The nanoscale pattern on Moth eye has inspired the new anti-reflective coating for solar cells. The German scientists in 2010, discovered another functions of the corneal nipples, which is they help keep pollen grains, dust particles, and other microscopic particles out of the insects’ eyes.
2 – Dazzling Wings
According to researchers, the nanostructures are responsible for the shimmering colors in a butterfly’s wings. Apparently, the scales on a butterfly’s wings are patterned with nanoscale channels, ridges, and cavities made of a protein called chitin. The nanostructures are shaped so that they physically bend and scatter light in different directions that enter your eyes, which is why, it makes the colour change when changing the viewing angle.
The heat in the form of radiations make the chitin nanostructures expand and change their shapes, which gives rise to the colour display. Using this technology, the hypersensitive thermal imaging sensors, useful for night vision, are being worked upon by the researchers. They are apparently coating the wings of a Blue Morpho butterfly with carbon nanotubes that magnify the effect. This makes the insect a sensor, which changes color when its temperature changes a mere 1/25th of a degree.
3 – Flashy Feathers
Even birds use nanotechnology for cosmetic purpose. The little penguin Eudyptula minor, in Australia and New Zealand, sports a tuxedo of dark blue feathers instead of the more traditional black. At the University of Akron in Ohio, the scientists discovered using X-Ray imaging and other techniques that penguins produce the blue color with bundles of parallel nanofibers, like handfuls of uncooked spaghetti, that scatter light so as to produce the rich blue. The fibres that are about 180 nano meters wide, are made of a protein similar to the one in human hair, Beta Keratin. Some fibres were also found that were made of collagen and not keratin.
4 – Solar Powered Bugs
Most of the wasps are active in the mornings and slow down as the sun’s heat is oppressive, but not the oriental hornets, who build nests underground, their workers dig more in more sunlight. According to researchers, this is because nanostructures in the insect’s exoskeleton form a kind of solar cell, which harvests light energy.

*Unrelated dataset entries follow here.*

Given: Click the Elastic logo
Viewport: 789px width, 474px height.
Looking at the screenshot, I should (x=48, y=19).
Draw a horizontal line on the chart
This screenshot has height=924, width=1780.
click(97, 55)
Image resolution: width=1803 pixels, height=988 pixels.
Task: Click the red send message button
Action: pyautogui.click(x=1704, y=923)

Apparently in the abdomen section of the Hornet, there are grooves of about 160 nanometers high, that trap the light and bounce to the cuticle. Also, the yellow sections absorb light, which are interlocking protrusions about 50 nanometers high. Researchers show that xanthoperin can be used to convert light into electricity, the pigment that gives it its yellow color. All this also explains why they’re busiest when it’s sunniest.
5 – Slippery Skin
The snakes such as the Ball Pythons, slither so smoothly but you can’t imagine how complex interaction of muscle movement and small-scale physics is involved. The scales on a snake’s belly are covered in minuscule hair called microfibrils that are around 400 nanometers wide or less, pointing towards the tail and their ends are raised about 200 nanometers off the skin, helping the snake in a smooth glide. Also, the extra friction helps prevent sideways slipping, when on an inclined surface.
6 – Nanotech Toes
Tokay gecko, in order to stick itself to trees, walls, windows, and even ceilings, uses nanotechnology, as it has its feet covered in microscopic hair, called setae that further branch into thousands of smaller hair with paddle-shaped ends, called spatulae, 200 nanometers wide at the tip. The extra surface area of the spatulae maximizes the effect of van der Waals forces that helps it hang its whole weight from a single toe, even on a sheer piece of glass.
Inspired by this, the researchers carbon nanotubes to create super-sticky tapes, glues, and even a wall-climbing robots.
7 – Super Tough Silk
Spider silks are claimed to be stronger than steel that can withstand gusts of wind and catch hurtling insects without falling to pieces. Thin crystal proteins only nanometers wide, stacked together like pancakes, strengthen the silks. On an atomic level the layers are joined by Hydrogen bonds that pull apart and reform, allowing the silk to stretch and flex under pressure.
The Italian scientists claimed to have found the stretchiest silk in the egg sac of the European cave spider, Meta menardi.